BEGIN
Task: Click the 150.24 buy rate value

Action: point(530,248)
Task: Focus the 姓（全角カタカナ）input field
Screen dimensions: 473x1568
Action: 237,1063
END
WHAT YOU ARE ASKED TO DO - Each entry above needs to be output exactly as written.

SOLUTION FOR THIS PROBLEM -
Task: Click the 150.24 buy rate value

Action: point(530,248)
Task: Focus the 姓（全角カタカナ）input field
Screen dimensions: 473x1568
Action: 237,1063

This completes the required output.